Sunday, 1 May 2022

Breakfast at Jesus' (not Tiffany's)

 Our apologies for a long silence on the blog. Between the busyness of Easter and Brian being off work ill, we have not been able to get here. Let us resume reflections, however, with this very Easter theme of breakfast with Jesus that appears in today's gospel.

There is something deeply paschal about devotions in the early morning. It was at the dawning of a new day that Jesus rose from the dead. It was in the quiet of a Sunday morning that Mary met Jesus and did not know him until He said her name. And it was in the fresh light of day that Jesus appeared to his disciples by the Lake of Tiberias, better known as the Sea of Galilee, and gave them one of His final commands: "Come and have breakfast." This He did after delivering to them a miraculous catch of 153 fish - which, at least for a breakfast menu, can only be described as an overabundance of resources.

There are probably any number of mystical readings of the fish and the apparition by the lake at this point in Jesus' post-resurrection life. Yet, perhaps one reading that is less common is the fact that Jesus seems to show something here about His appreciation of our physical life - indeed His physical life also. For He is true God and true man. 

Of course, He invites them to eat with Him by the lake in the same way that He orders Thomas to put his hand into His wounds: to prove the reality of His body. Nevertheless, there is something about this scene that reminds us of one of the earlier apparitions of Jesus walking on the lake, frightening the wits out of his disciples. Maybe in that episode He was also teaching them something too, notably about His power and the authority it gave Him. Yet could He not also have been simply enjoying His walk among the waves on the water (of which He was the creator): the water that He had made and saw was good? 
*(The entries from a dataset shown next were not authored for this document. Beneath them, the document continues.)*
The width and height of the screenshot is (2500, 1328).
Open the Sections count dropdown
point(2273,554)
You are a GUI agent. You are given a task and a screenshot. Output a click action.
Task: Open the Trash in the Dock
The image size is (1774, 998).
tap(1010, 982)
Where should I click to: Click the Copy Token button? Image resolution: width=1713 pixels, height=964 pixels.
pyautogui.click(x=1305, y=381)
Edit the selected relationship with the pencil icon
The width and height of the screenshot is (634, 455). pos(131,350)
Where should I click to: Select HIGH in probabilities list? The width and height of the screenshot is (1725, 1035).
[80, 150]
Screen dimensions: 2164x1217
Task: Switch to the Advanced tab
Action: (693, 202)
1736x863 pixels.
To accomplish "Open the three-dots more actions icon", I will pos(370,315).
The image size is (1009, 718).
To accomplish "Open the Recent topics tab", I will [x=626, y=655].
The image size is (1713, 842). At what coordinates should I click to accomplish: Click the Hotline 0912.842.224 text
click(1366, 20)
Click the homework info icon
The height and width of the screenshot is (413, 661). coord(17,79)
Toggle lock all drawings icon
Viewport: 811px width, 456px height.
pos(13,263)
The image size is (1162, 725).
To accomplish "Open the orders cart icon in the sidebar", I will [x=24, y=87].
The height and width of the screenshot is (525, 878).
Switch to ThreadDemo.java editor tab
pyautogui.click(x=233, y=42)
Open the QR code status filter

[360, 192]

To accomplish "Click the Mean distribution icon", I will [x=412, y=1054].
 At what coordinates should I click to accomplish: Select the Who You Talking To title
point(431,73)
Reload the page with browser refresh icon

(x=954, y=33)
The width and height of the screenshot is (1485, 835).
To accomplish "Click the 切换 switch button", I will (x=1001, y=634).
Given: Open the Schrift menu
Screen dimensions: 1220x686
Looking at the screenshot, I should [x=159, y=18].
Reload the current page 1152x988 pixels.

To see good causes us to delight. To see good causes us to rejoice. Is this not also a feature of Jesus' inner life both as God (because what He creates reflects His wondrous goodness) and as man (because the just man rejoices in that which is good)? All the penances of the Lenten season behind us were not meant to divorce us from our physical and material existence, but rather to discipline and purify our relationship with it (as well as doing penance for our sins of course). None of the deprivations were inspired by a hatred of our physical condition but merely by the need to ensure that rejoicing in lesser goods not impede our path towards the ultimate Good.

To understand the lower goods of creation as reflections of that higher Good is to see the created world around us in its true role as the canvas on which the colours of God's beauty are continuously painted by His creative force. Thus, when Jesus invites his disciples to breakfast after a night of fruitless fishing, we can detect a hint of that morning above all other mornings - the morning of eternal life - when we hope He will welcome us into His light, the light of the adorable Trinity, in which He will refresh us with the overabundance of His goodness.

When Jesus says, "Come and have breakfast," He is giving us an invitation to the endless festivity of heaven in the enduring morning of His happiness.